After we're done with the workshops, we will be working as well on producing a
report and supporting documents detailing the results of this year's workshops,
to supplement the well-received report on last year's efforts. And then, we get
to go home to plant our own garden.
We wanted you to know that our South African based e-mail and web site addresses
will cease to be operative as of the end of March. So, if you want to take a
last look at the animal pictures up on
http://mysite.mweb.co.za/residents/jtrahall [Ed. note: inactive], you
should do so now! We'll be trying to update the main web pages (at
http://www.tiac.net/users/maplebrk) [Ed. note: Changed links -- see
http://durbanmsnarchive.home.tiac.net.] in due course after our return
Stateside, but no promises on the timing of that. When we get back to the US,
besides trying to reconsitute our home and garden, we're scheduled to take off
on at least one 'itineration' trip on behalf of Global Ministries, to talk about
our time in South Africa to interested churches. So it's not over even though
it's supposed to be over, no surprise.
We want to thank all of you for your attention to these messages when they've
arrived in your inboxes, and especially those of you who have responded with
messages of comment and, here and there, encouragement. These have been most
valuable.
We consider ourselves most fortunate to have had this time, especially the past
year and more, to experience and, in small ways, to contribute to, the lives of
our new-found friends here in KwaZulu-Natal. We will never, entirely, leave this
place, however much we will be glad to be home.

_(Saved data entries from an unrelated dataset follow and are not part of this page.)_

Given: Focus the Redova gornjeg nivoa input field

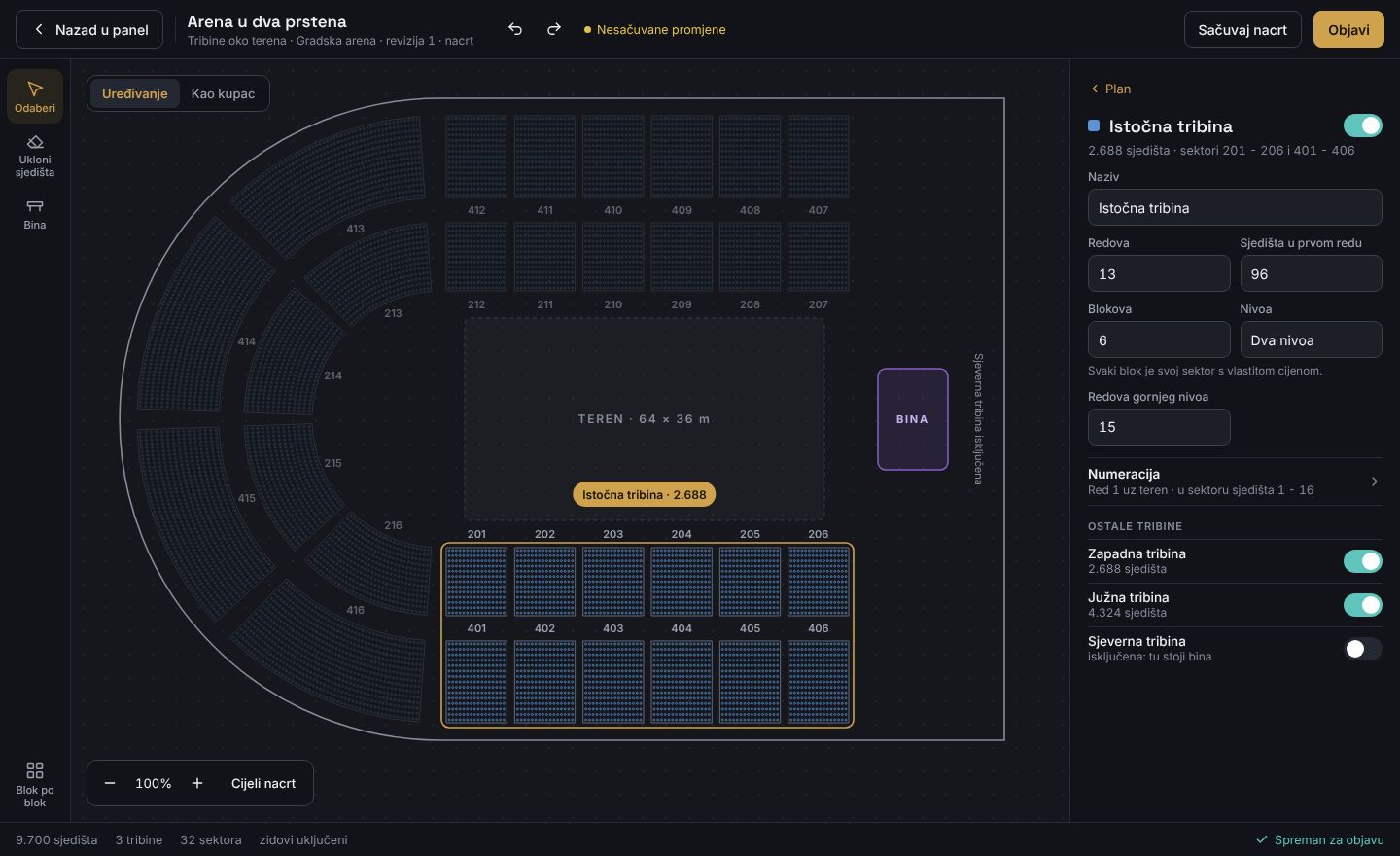Looking at the screenshot, I should click(x=1159, y=427).
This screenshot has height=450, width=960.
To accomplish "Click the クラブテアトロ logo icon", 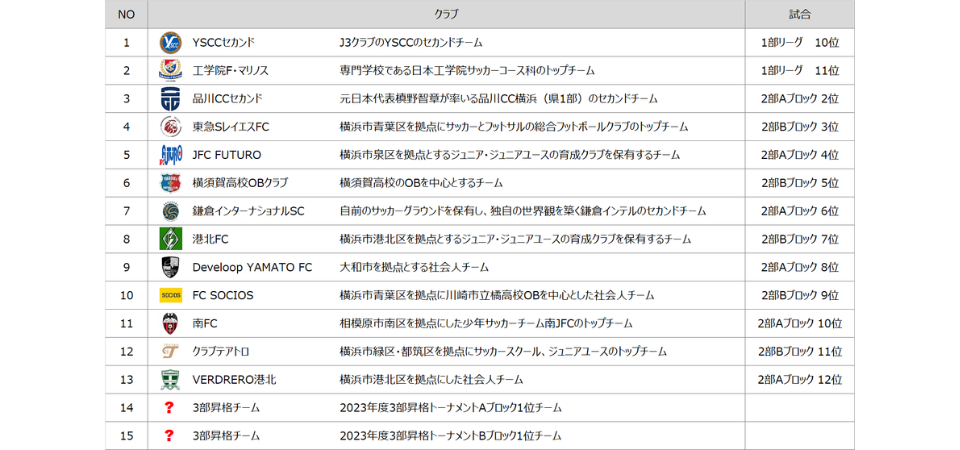I will pos(170,351).
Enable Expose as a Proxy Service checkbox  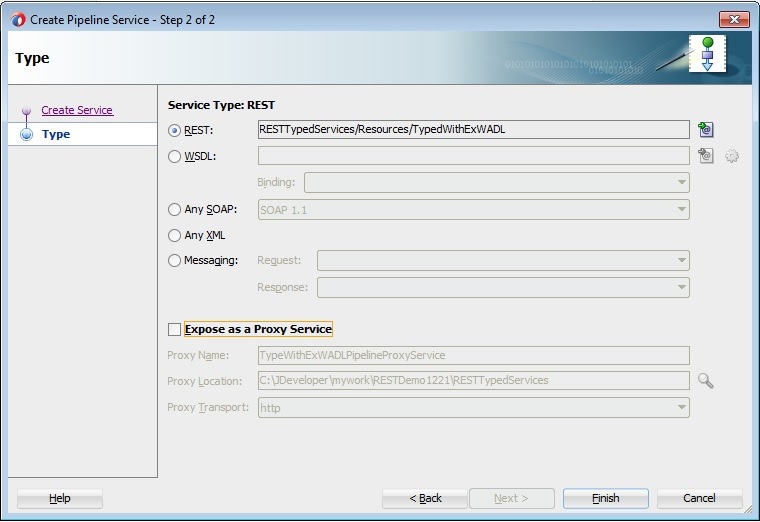(175, 329)

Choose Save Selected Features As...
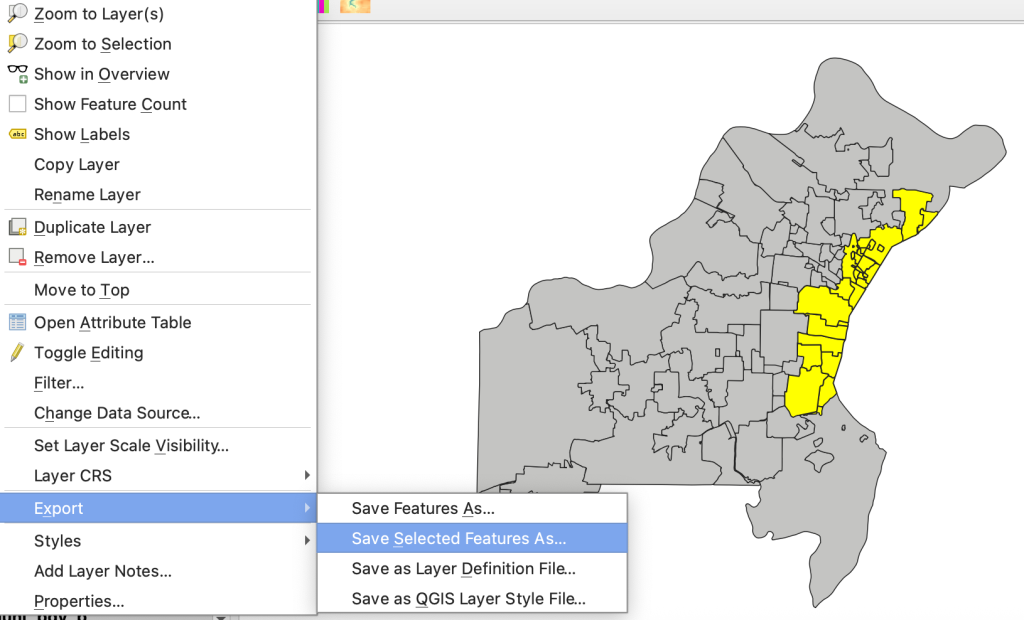458,538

March 17, 2002 -- Note re the responses to the TriCon clothes donations
[The following message was included in the church's bulletins in the weeks preceding our re-departure for South Africa: "Used Children’s Clothing needed for Aids Orphans in South Africa. Children in the Church school are invited to donate one outfit to be taken to Siniti Abigail Ntleko (Abby), a nurse in Underberg South Africa, by our missionaries Jan & Ruthann Hall. Please read the Halls letter in this issue of our newsletter for the amazing story of Abby and her work with aids orphans. When selecting an outfit to send, please take a moment to reflect on the importance of this act of sharing. Church school children are encouraged to enclose a note about themselves and a message to the children in Africa. Please bring your outfit to church school by January 27th." We headed back with the clothes for which thanks is indicated in this message, which was for the church's monthly newsletter and website.]

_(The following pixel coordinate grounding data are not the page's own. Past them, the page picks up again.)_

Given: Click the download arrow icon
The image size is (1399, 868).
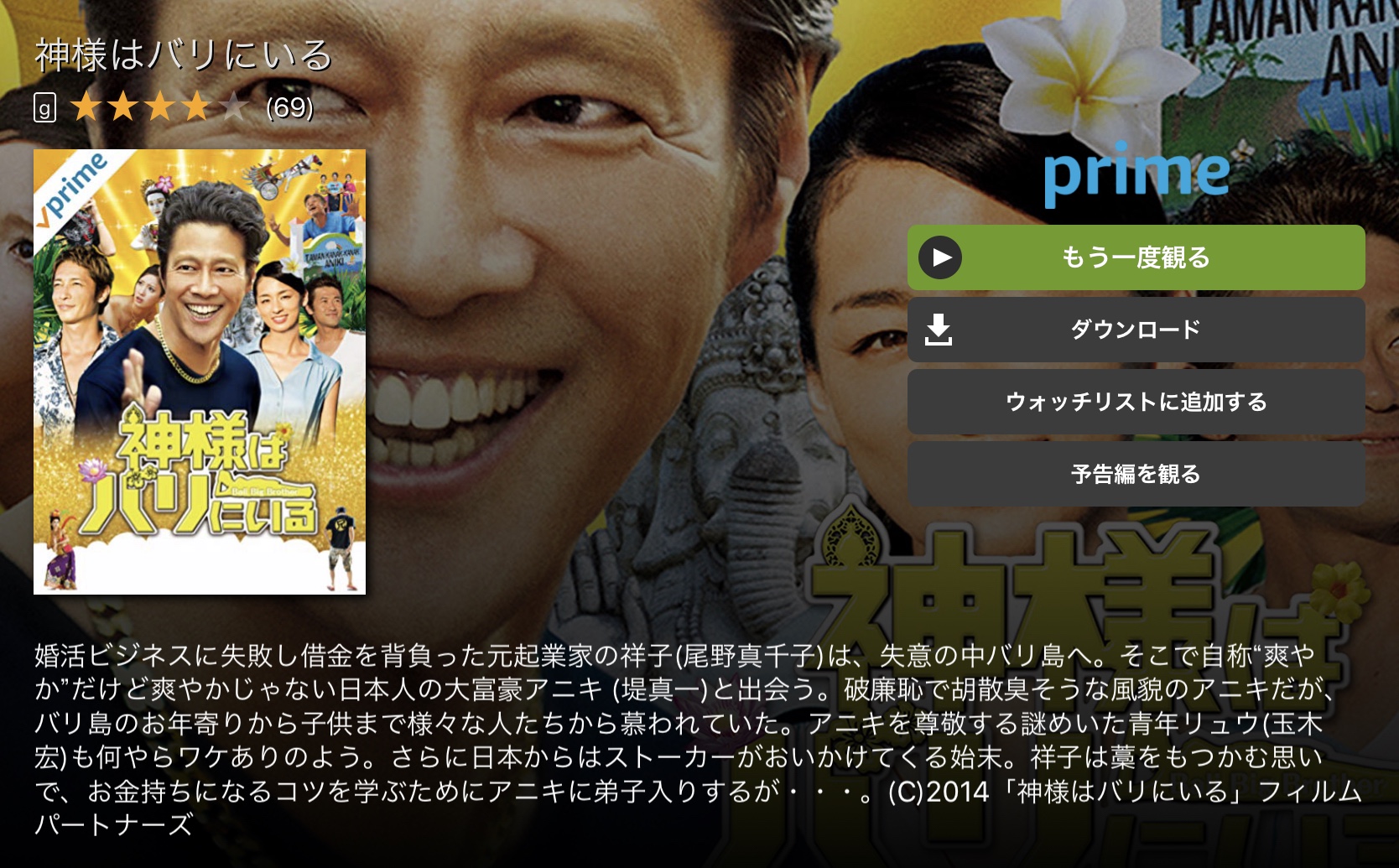Looking at the screenshot, I should (939, 330).
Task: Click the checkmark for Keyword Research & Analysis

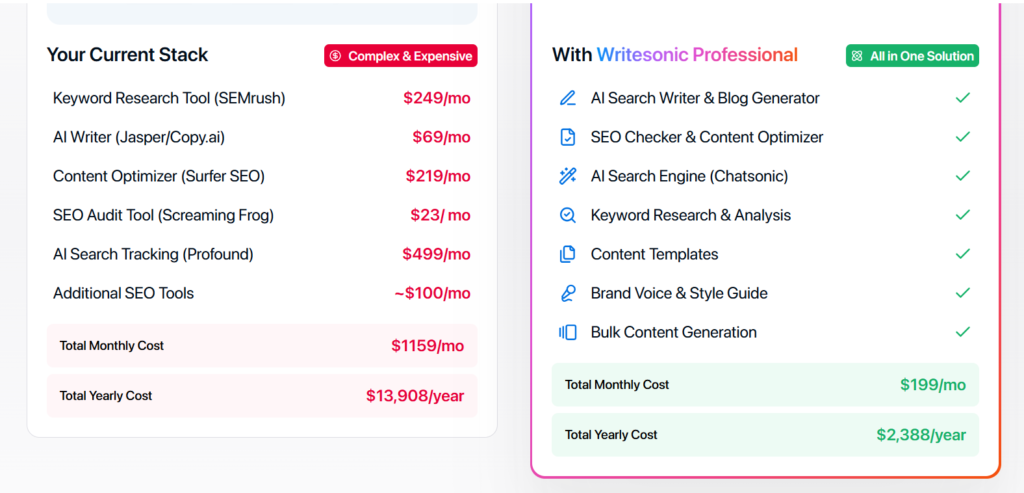Action: [963, 215]
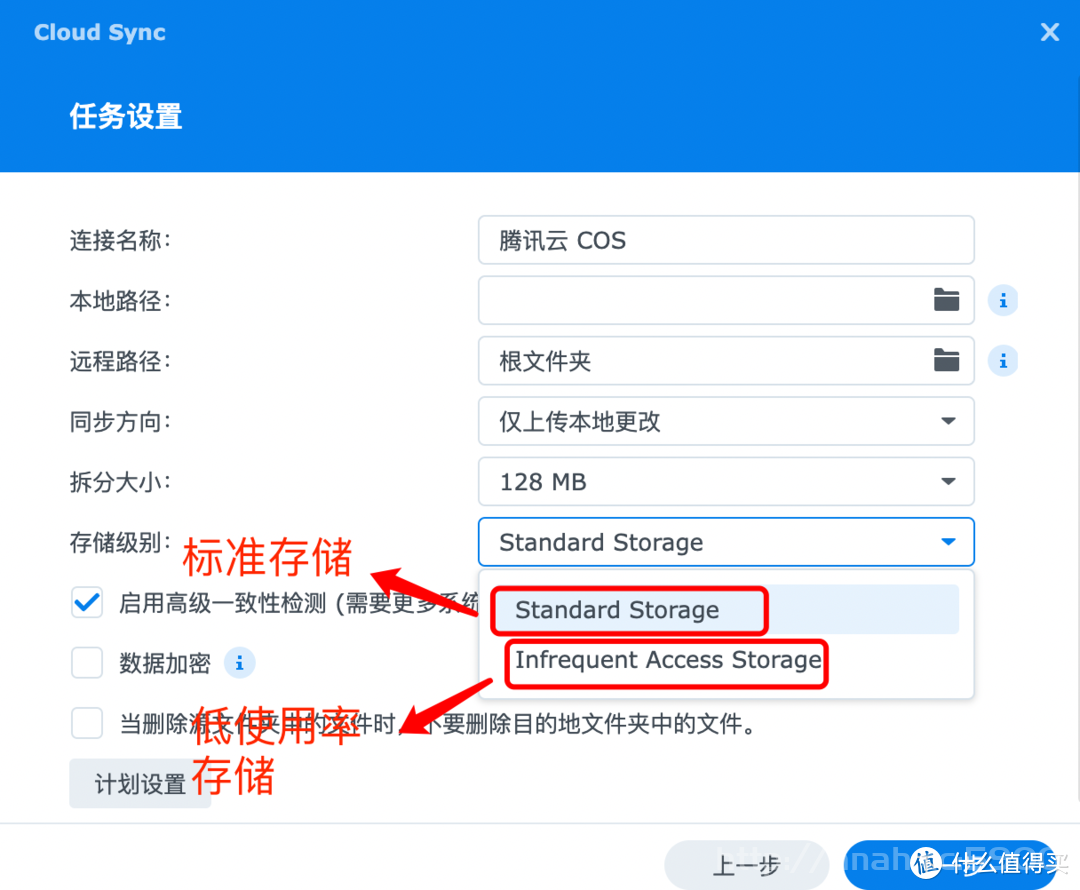
Task: Browse for local path folder icon
Action: 946,300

Yesterday we received from Abby thank you notes to bring back with us to Tri-Con. These include a couple from adults, and several from kids. I thought you might like the 2 from adults now, in case you would like to include them in the April newsletter. The first is from Abby, the second from a caregiver.
=======
Dear friends and children of USA.
Re: Acknowledgement of your generous giving
I was in tears for days when I looked at the clothes that you sent us.

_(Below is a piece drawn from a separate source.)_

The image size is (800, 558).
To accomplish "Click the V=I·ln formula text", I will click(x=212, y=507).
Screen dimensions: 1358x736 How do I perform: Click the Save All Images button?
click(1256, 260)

The clothes were NEW! NEW! These clothes were distributed to the orphans. The
caregivers were shocked.
Most unfortunately most of them are not literate. Some are unable to express
themselves with English. They requested me to extend their sincere thanks. They
prayed over these gifts, blessing the people who gave.
GOD BLESS YOU ABUNDANTLY.
Yours in His Service,
Sr. Abegail Ntleko
[In South Africa, nurses are called sisters. -- Ruthann]
========
Dear friends in the USA.
On behalf of the orphans in the area of Umgatshein which is a settlement 28 kms
from Underberg village.
I would like to thank you very much for the beautiful clothes you sent us for
our orphans.
We were able to clothe hundreds of children. All God's blessing on you and your
loving children.
Thank you again. God Bless you all.
Yours faithfully,
Miss Fikile Irene Biyela
(caregiver to 5 orphans)
========
We will be bringing these, and the notes from children (responsive to the notes
accompanying the clothes), in a couple of weeks.